Rewrite every line of the listing below as a numbered list, leaving out any blank lines.

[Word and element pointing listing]
========
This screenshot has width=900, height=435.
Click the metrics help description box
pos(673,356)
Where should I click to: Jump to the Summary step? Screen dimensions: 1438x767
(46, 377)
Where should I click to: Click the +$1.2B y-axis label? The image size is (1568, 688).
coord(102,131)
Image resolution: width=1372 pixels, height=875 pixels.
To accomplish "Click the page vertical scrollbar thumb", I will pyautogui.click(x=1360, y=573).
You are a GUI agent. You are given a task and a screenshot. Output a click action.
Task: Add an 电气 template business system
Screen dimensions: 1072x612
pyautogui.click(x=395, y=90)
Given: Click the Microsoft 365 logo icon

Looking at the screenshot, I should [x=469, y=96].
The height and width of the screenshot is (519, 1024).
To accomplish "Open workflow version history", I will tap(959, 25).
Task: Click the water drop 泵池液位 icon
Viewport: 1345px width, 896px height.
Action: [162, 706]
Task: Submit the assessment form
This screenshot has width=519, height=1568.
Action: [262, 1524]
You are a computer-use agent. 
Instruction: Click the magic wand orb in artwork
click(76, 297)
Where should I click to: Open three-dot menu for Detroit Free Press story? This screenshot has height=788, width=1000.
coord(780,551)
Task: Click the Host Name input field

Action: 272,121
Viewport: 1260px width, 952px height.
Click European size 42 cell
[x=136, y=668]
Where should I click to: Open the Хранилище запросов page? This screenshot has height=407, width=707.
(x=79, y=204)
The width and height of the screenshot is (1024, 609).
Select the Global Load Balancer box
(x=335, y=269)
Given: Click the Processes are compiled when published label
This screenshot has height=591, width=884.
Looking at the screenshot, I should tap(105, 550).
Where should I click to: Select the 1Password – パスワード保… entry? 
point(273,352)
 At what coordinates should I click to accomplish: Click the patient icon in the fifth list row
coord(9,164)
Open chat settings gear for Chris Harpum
========
**OUTPUT:**
1. This screenshot has width=900, height=435.
2. Click the metrics help description box
3. pos(673,356)
4. Where should I click to: Jump to the Summary step? Screen dimensions: 1438x767
5. (46, 377)
6. Where should I click to: Click the +$1.2B y-axis label? The image size is (1568, 688).
7. coord(102,131)
8. Image resolution: width=1372 pixels, height=875 pixels.
9. To accomplish "Click the page vertical scrollbar thumb", I will pyautogui.click(x=1360, y=573).
10. You are a GUI agent. You are given a task and a screenshot. Output a click action.
11. Task: Add an 电气 template business system
12. Screen dimensions: 1072x612
13. pyautogui.click(x=395, y=90)
14. Given: Click the Microsoft 365 logo icon
15. Looking at the screenshot, I should [x=469, y=96].
16. The height and width of the screenshot is (519, 1024).
17. To accomplish "Open workflow version history", I will tap(959, 25).
18. Task: Click the water drop 泵池液位 icon
19. Viewport: 1345px width, 896px height.
20. Action: [162, 706]
21. Task: Submit the assessment form
22. This screenshot has width=519, height=1568.
23. Action: [262, 1524]
24. You are a computer-use agent. 
25. Instruction: Click the magic wand orb in artwork
26. click(76, 297)
27. Where should I click to: Open three-dot menu for Detroit Free Press story? This screenshot has height=788, width=1000.
28. coord(780,551)
29. Task: Click the Host Name input field
30. Action: 272,121
31. Viewport: 1260px width, 952px height.
32. Click European size 42 cell
33. [x=136, y=668]
34. Where should I click to: Open the Хранилище запросов page? This screenshot has height=407, width=707.
35. (x=79, y=204)
36. The width and height of the screenshot is (1024, 609).
37. Select the Global Load Balancer box
38. (x=335, y=269)
39. Given: Click the Processes are compiled when published label
40. This screenshot has height=591, width=884.
41. Looking at the screenshot, I should tap(105, 550).
42. Where should I click to: Select the 1Password – パスワード保… entry? 
43. point(273,352)
44.  At what coordinates should I click to accomplish: Click the patient icon in the fifth list row
45. coord(9,164)
46. Open chat settings gear for Chris Harpum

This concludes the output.